When the investment story of 2020 is written, it will be a thick volume – a global pandemic, an uncanny rebound in stocks and aggressive interventions by the Fed. But there will also be a chapter on the return of the Special Purpose Acquisition Company (SPAC), a deal structure last seen about a decade ago that is enjoying new popularity.
More than $30 billion has been raised in SPAC offerings so far this year, with more expected in the fourth quarter. Several factors are driving the growth – an abundance of highly valued private companies, investors hungry for returns in a world of low interest rates and dissatisfaction with the traditional IPO process.
But while a SPAC offers potential benefits for private companies that want access to the public market, it also carries significant communication challenges.
Multiple communication challenges
Once a SPAC is formed and sells shares to the public in an IPO, it goes on the hunt for a private company to acquire. After it finds a target and negotiates the terms, it must get shareholder approval to complete the deal. In each step of the process, communication plays a vital role.
This can be a daunting process for a private company accustomed to dealing with just a few investors in quiet boardrooms outside of the public eye. For companies considering a SPAC, communication should be a part of the planning from the outset. To use an election analogy (it is that time of year after all), CEOs will need to hit the campaign trail, shake a lot of (virtual) hands and get out the vote on election day.
Key issues to consider
In our experience working with clients on SPACs, we’ve found several important areas should be addressed early on. Private companies that are considering going public under this structure should consider:
- Do we have a strong investor message?
Most CEOs are pretty good at communicating with customers and employees. They can discuss product features, market dynamics and how cool the technology is. Investors need a different set of messages that focus on the company’s strategy, competitive strengths and financial outlook. Making this pivot is critical for a successful transition from private to public ownership.

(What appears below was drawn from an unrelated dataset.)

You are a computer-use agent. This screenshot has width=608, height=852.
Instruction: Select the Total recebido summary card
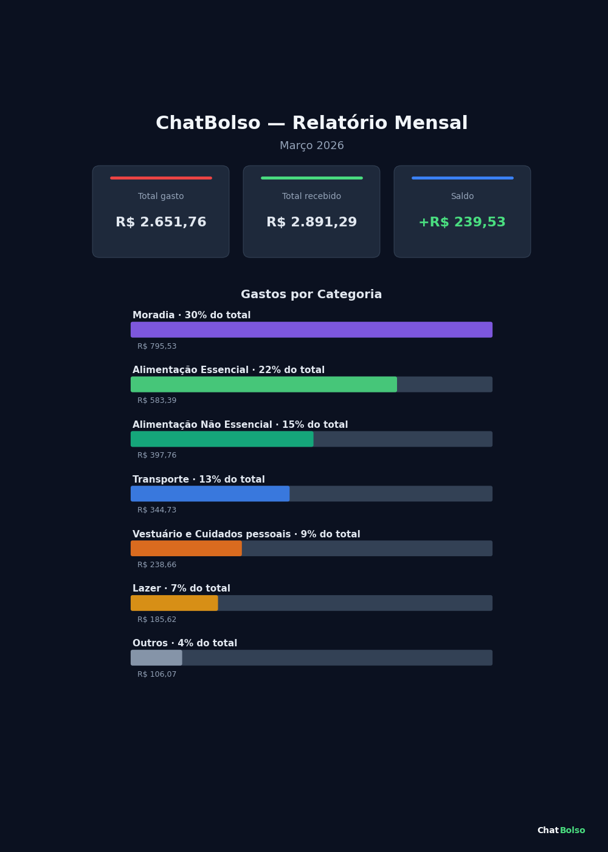(x=311, y=212)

- Are our executives ready for prime time?
Almost immediately, the CEO and other members of the management will need to make a convincing case for the company in front of demanding investors on earnings calls, investor days and investment conferences. Their personal characteristics – presence, speaking style, vocal clarity – will be as influential as the content of what they say.

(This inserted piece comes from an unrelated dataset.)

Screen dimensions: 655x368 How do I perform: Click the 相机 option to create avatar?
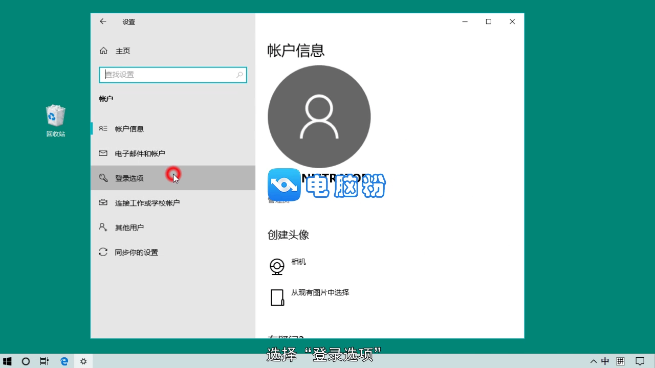pos(298,261)
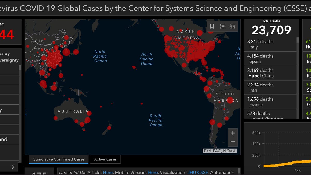Zoom out using the minus control
Image resolution: width=311 pixels, height=175 pixels.
point(233,142)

- Can we manage a large set of investors?
The investor base is likely to be fluid after the SPAC acquisition is completed, and there could be a substantial number of individual investors in addition to institutional asset managers. A solid investor relations capability should be ready on day one. Companies need to be prepared to field inquiries from a very diverse group of investors – and articulate a message that attracts the long-term holders they want.
- How does our corporate governance stack up?
Investors, analysts and proxy advisors will give careful scrutiny to the company’s corporate governance practices and assess them against peers. Companies should be prepared to discuss director qualifications, executive compensation policies, ESG initiatives and other issues.
- Does our brand need to be refreshed?
Going public can also be an opportunity to re-articulate the company’s brand position and naming conventions. Management should assess what the brand will stand for to key stakeholders (investors, employees, customers, vendors), as well as how the name will be used in many new settings once the company is public. It’s important to have a plan for its use to avoid confusion or ad-hoc approaches.
SPACs can be an attractive route for going public, and effective communication can help companies make the transition successfully. Starting early in the process is the best advice.